WHAT TO WORK ON>
List every flow rate given in m3/s in the forum thread on negative storage below, and state what each one describes.

──────── EXTRACT TO READ ────────

Closed visr closed 2 months ago
I guess it's possible that storage still ends up just barely negative somehow and one of the du
terms blows up when it sees a negative storage?
We reject any timesteps that lead to negative storage https://github.com/Deltares/Ribasim/issues/1406. Or perhaps that is too late for this, which is triggered during nonlinear iterations?
Hmm good point. It shouldn't be too late: if it converges with a negative storage, it should still be rejected.
Both the callback and isoutdomain
should be triggered. So in this case I guess there's really no negative storage involved.
Maybe some term that isn't smooth enough around S = 0?
Does any other water balance term jump?
Yeah perhaps we are stepping completely over a reduction factor here. The inflow is 29 m3/s and the outflow 62 m3/s. The outflow should go down to the inflow due to the reduction factors, but all I see is a brief minor dip in the outflow over the Outlet (50 m3/s), and no reduced flow to the UserDemand (12 m3/s).

──────── RECORD SET ────────

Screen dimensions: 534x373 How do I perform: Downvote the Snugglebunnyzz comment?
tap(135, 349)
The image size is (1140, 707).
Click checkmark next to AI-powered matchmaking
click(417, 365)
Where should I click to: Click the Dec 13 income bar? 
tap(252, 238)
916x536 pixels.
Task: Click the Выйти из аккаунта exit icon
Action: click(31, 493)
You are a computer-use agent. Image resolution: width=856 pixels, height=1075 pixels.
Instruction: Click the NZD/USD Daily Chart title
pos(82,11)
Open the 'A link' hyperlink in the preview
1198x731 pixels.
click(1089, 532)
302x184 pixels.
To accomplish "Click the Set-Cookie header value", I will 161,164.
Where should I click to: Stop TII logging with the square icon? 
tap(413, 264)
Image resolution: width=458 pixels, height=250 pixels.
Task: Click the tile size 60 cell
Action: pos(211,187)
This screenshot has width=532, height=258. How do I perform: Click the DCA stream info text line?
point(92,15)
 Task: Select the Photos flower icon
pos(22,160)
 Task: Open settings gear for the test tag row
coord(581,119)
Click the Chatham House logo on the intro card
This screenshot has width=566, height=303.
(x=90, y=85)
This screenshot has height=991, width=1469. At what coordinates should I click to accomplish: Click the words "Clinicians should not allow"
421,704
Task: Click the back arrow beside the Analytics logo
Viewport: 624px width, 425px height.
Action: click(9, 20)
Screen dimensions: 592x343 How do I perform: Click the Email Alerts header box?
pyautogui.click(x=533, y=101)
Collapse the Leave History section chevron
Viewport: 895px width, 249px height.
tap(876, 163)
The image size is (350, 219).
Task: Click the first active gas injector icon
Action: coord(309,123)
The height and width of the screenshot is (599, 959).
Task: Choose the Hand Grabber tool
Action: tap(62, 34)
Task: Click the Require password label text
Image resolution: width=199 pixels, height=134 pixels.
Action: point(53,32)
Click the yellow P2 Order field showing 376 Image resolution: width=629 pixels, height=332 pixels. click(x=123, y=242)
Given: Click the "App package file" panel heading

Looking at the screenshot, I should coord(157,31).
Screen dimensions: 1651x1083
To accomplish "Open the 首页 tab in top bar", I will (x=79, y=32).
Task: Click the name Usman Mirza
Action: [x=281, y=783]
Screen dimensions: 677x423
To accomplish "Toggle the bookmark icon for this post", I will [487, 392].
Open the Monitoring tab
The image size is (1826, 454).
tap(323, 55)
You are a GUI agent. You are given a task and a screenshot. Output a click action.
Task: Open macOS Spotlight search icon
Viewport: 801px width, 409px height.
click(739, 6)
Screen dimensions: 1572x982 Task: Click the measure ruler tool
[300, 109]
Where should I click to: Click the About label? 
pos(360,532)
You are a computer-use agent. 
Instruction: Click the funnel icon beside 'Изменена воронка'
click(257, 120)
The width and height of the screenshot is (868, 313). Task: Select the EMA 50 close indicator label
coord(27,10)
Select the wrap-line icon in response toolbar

────────

RESULT>
- 29 m3/s: the inflow
- 62 m3/s: the outflow
- 50 m3/s: the brief minor dip in the outflow over the Outlet
- 12 m3/s: the flow to the UserDemand, which shows no reduction